(Stored data entries)

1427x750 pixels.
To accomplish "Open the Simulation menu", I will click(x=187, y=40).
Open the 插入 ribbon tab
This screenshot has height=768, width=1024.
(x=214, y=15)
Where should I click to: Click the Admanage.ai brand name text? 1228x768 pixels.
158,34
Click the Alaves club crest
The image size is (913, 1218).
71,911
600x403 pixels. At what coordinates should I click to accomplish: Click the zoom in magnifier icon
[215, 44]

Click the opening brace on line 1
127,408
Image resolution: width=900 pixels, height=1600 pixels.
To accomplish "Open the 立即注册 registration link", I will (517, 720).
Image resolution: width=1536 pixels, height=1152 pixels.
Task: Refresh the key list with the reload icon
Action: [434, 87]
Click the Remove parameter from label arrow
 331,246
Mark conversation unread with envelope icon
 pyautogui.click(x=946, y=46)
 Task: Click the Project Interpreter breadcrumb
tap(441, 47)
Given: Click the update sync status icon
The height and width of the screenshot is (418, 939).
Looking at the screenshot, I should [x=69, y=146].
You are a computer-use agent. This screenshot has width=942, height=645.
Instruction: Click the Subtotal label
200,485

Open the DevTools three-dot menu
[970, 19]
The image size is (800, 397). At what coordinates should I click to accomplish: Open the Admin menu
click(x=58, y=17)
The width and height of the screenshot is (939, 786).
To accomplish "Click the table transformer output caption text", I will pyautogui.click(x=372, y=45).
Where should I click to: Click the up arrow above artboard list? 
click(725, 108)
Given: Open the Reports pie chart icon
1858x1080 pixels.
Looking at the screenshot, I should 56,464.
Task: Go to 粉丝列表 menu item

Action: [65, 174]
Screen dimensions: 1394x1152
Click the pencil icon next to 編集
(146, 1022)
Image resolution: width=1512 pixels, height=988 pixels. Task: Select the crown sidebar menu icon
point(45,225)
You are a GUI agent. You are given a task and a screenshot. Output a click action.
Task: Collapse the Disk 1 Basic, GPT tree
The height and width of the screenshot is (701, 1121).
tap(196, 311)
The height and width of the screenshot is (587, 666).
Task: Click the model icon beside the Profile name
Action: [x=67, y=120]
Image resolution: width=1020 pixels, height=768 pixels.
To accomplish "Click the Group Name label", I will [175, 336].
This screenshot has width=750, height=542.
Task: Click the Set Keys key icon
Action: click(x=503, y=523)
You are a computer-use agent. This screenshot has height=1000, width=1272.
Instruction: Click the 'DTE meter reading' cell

TASK REQUIREMENTS: Across all the records, find the lines containing the word "computer" and reproduce each one.

REPLY:
You are a computer-use agent. This screenshot has width=942, height=645.
You are a computer-use agent. This screenshot has height=1000, width=1272.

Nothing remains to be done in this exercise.